Firstly, What Is This All About? Project Glass is essentially Google’s foray into wearable computing. What’s wearable computing? Simple – any battery-powered type of eyewear that lets people see the world through augmented reality (not the first time in history this has been done, but more on that later). Based on the video below, you’ll be able to do things like find places with sat-nav and take photos then share them people.
Now, onto the truths and myths about Project Glass -
Possibly True: If American tech blogger Seth Weintraub is as well-informed as some sites say he is, Google’s Project Glass glasses will likely use a transparent LCD or AMOLED display to place content and info in your view. It might also be location-aware, courtesy of a camera and GPS, and theoretically, you could scroll through daily tasks by simply tilting your head.
Fact: Project Glass is being developed by the Google X Lab (that’s actually it’s name), a secret tech research facility in California, separate from the company’s Mountain View headquarters.
Myth: While confirmed projects at Google’s X Lab include a space elevator and self-driving car, the company has neither affirmed nor denied the existence of a Google Killbot program.
Fact: Google cofounder Sergey Brin wore these to a Foundation Fighting Blindness fundraising dinner last month, just days after the project’s public announcement. According to the New York Times, we should expect to see them for sale before the end of 2012. But we’re not holding our breaths.
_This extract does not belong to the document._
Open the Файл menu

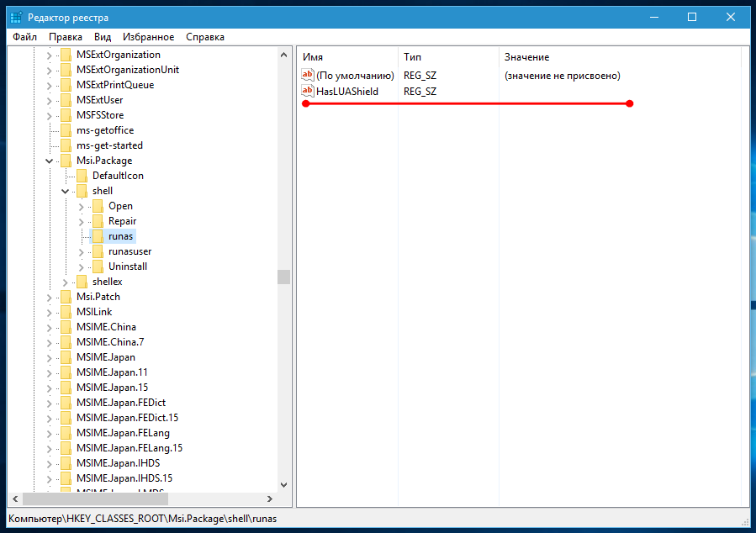[x=24, y=37]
According to this Tech Radar article, Indian inventor and MIT Media Lab research assistant, Pranav Mistry, “reckons [the NYT speculation on a release date] is nonsense, and the tech is at least two years away.”
Possibly True: That same NYT article says that the glasses will run Android, have motion sensors, GPS and either 3G or 4G data connections.
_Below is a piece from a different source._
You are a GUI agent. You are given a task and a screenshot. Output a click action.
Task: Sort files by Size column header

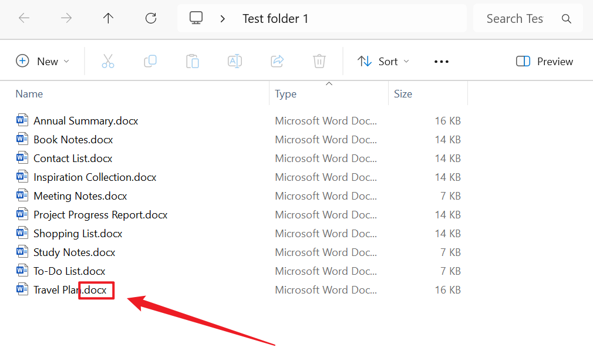point(403,94)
Myth: Project Glass needs actual glasses for you to experience the technology. This is not a joke. Google has assured the public that Project Glass works both with and without existing eyeglasses.
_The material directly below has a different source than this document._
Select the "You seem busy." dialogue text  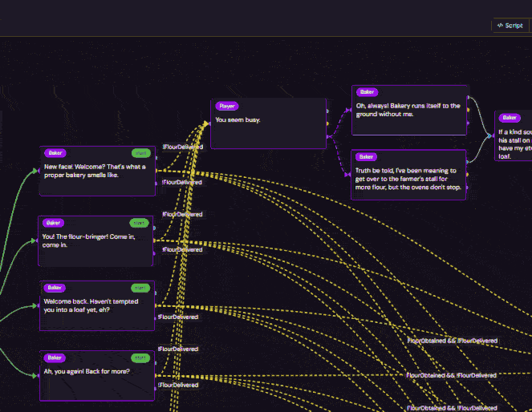(x=238, y=120)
Fact: For technophiles who just can’t wait, University of Toronto professor of Electrical and Computer Engineering, Steve Mann, has spent the last 30 years developing the EyeTap eyeglass system, his own entry into wearable computing. The EyeTap unit is mounted over one eye, and features an integrated digital camera and projector that displays information about what you’re seeing directly onto your eye. U of T grad students and engineers are wearing prototypes right now.
Myth: Wearing a computer on your eye all day won’t have side effects. In fact, Mann wears his own EyeTap nearly all day, and complains of occasional nausea and headaches.
Most Likely A Myth: The launch will go flawlessly. Google+ is an unprecedented flop, as was Google Buzz. Worse still, a change to the way their search algorithm functions has left a sour taste in many user’s mouths, so Google is looking somewhat shaky.
Fact: This is not the first attempt to make a consumer-grade “head mounted display.” HMDs have been around since the 90s, though Project Glass may be the first to look like something you can actually wear everyday, rather than the ones Oakley and Japan’s Nippon Telegraph are working on.
Fact: Bluetooth headsets make you look like an ensign on board the Starship Enterprise. These won’t. They’ll make you look like the chief engineer.
Possibly True: The camera will suck. Google posted their first test shot using Project Glass’s built in camera, and the results resembled those of a camera phone’s… circa 2006.